Your task
Repeat the records below exactly, line for line.

Source information
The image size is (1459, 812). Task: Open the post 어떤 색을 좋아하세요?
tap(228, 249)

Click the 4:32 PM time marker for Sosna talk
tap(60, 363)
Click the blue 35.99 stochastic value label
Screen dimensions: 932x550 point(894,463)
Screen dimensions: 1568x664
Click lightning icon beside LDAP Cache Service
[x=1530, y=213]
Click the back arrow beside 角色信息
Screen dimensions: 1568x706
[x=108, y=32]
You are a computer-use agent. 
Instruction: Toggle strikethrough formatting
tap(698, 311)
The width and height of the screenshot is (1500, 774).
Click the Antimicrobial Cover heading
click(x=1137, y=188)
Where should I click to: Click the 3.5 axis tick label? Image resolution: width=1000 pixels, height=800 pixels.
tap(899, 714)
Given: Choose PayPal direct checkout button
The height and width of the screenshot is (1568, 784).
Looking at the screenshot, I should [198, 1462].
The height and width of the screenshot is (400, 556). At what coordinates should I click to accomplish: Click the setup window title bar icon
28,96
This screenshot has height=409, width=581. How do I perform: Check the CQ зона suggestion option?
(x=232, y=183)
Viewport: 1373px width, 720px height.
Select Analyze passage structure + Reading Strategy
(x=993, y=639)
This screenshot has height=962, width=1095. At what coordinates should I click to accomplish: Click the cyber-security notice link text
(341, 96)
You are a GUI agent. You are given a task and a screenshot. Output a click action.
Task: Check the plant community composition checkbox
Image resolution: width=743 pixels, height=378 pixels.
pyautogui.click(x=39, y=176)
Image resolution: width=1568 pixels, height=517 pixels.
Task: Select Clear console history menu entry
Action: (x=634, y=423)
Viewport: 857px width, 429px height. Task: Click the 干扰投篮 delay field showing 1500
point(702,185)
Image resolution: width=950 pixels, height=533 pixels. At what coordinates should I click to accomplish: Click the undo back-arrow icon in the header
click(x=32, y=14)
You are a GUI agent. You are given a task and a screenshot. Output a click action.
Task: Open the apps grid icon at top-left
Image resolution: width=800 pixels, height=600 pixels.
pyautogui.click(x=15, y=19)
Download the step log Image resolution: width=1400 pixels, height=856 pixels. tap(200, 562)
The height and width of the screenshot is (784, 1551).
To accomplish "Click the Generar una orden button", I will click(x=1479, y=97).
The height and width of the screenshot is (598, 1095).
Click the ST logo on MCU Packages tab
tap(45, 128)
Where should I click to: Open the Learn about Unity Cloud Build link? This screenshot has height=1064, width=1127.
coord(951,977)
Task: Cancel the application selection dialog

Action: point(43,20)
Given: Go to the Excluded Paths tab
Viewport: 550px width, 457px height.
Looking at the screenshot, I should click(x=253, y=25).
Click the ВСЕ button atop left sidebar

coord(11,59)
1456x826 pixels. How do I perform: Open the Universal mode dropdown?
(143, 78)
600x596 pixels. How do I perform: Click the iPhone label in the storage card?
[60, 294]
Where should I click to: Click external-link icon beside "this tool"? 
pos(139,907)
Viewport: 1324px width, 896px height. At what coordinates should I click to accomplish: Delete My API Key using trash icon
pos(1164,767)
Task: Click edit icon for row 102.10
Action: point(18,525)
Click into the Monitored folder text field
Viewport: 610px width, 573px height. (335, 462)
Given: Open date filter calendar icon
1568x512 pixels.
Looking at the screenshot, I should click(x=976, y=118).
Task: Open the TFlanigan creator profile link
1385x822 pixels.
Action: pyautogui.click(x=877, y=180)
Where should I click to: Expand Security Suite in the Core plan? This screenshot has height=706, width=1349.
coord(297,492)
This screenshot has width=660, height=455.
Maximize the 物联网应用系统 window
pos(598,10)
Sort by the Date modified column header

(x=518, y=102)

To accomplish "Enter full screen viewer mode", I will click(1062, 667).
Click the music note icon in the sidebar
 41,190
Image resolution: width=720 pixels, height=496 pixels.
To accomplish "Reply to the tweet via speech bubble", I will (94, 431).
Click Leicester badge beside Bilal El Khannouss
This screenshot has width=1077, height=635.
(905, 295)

Answer
The image size is (1459, 812). Task: Open the post 어떤 색을 좋아하세요?
tap(228, 249)

Click the 4:32 PM time marker for Sosna talk
tap(60, 363)
Click the blue 35.99 stochastic value label
Screen dimensions: 932x550 point(894,463)
Screen dimensions: 1568x664
Click lightning icon beside LDAP Cache Service
[x=1530, y=213]
Click the back arrow beside 角色信息
Screen dimensions: 1568x706
[x=108, y=32]
You are a computer-use agent. 
Instruction: Toggle strikethrough formatting
tap(698, 311)
The width and height of the screenshot is (1500, 774).
Click the Antimicrobial Cover heading
click(x=1137, y=188)
Where should I click to: Click the 3.5 axis tick label? Image resolution: width=1000 pixels, height=800 pixels.
tap(899, 714)
Given: Choose PayPal direct checkout button
The height and width of the screenshot is (1568, 784).
Looking at the screenshot, I should [198, 1462].
The height and width of the screenshot is (400, 556). At what coordinates should I click to accomplish: Click the setup window title bar icon
28,96
This screenshot has height=409, width=581. How do I perform: Check the CQ зона suggestion option?
(x=232, y=183)
Viewport: 1373px width, 720px height.
Select Analyze passage structure + Reading Strategy
(x=993, y=639)
This screenshot has height=962, width=1095. At what coordinates should I click to accomplish: Click the cyber-security notice link text
(341, 96)
You are a GUI agent. You are given a task and a screenshot. Output a click action.
Task: Check the plant community composition checkbox
Image resolution: width=743 pixels, height=378 pixels.
pyautogui.click(x=39, y=176)
Image resolution: width=1568 pixels, height=517 pixels.
Task: Select Clear console history menu entry
Action: (x=634, y=423)
Viewport: 857px width, 429px height. Task: Click the 干扰投篮 delay field showing 1500
point(702,185)
Image resolution: width=950 pixels, height=533 pixels. At what coordinates should I click to accomplish: Click the undo back-arrow icon in the header
click(x=32, y=14)
You are a GUI agent. You are given a task and a screenshot. Output a click action.
Task: Open the apps grid icon at top-left
Image resolution: width=800 pixels, height=600 pixels.
pyautogui.click(x=15, y=19)
Download the step log Image resolution: width=1400 pixels, height=856 pixels. tap(200, 562)
The height and width of the screenshot is (784, 1551).
To accomplish "Click the Generar una orden button", I will click(x=1479, y=97).
The height and width of the screenshot is (598, 1095).
Click the ST logo on MCU Packages tab
tap(45, 128)
Where should I click to: Open the Learn about Unity Cloud Build link? This screenshot has height=1064, width=1127.
coord(951,977)
Task: Cancel the application selection dialog

Action: point(43,20)
Given: Go to the Excluded Paths tab
Viewport: 550px width, 457px height.
Looking at the screenshot, I should click(x=253, y=25).
Click the ВСЕ button atop left sidebar

coord(11,59)
1456x826 pixels. How do I perform: Open the Universal mode dropdown?
(143, 78)
600x596 pixels. How do I perform: Click the iPhone label in the storage card?
[60, 294]
Where should I click to: Click external-link icon beside "this tool"? 
pos(139,907)
Viewport: 1324px width, 896px height. At what coordinates should I click to accomplish: Delete My API Key using trash icon
pos(1164,767)
Task: Click edit icon for row 102.10
Action: point(18,525)
Click into the Monitored folder text field
Viewport: 610px width, 573px height. (335, 462)
Given: Open date filter calendar icon
1568x512 pixels.
Looking at the screenshot, I should click(x=976, y=118).
Task: Open the TFlanigan creator profile link
1385x822 pixels.
Action: pyautogui.click(x=877, y=180)
Where should I click to: Expand Security Suite in the Core plan? This screenshot has height=706, width=1349.
coord(297,492)
This screenshot has width=660, height=455.
Maximize the 物联网应用系统 window
pos(598,10)
Sort by the Date modified column header

(x=518, y=102)

To accomplish "Enter full screen viewer mode", I will click(1062, 667).
Click the music note icon in the sidebar
 41,190
Image resolution: width=720 pixels, height=496 pixels.
To accomplish "Reply to the tweet via speech bubble", I will (94, 431).
Click Leicester badge beside Bilal El Khannouss
This screenshot has width=1077, height=635.
(905, 295)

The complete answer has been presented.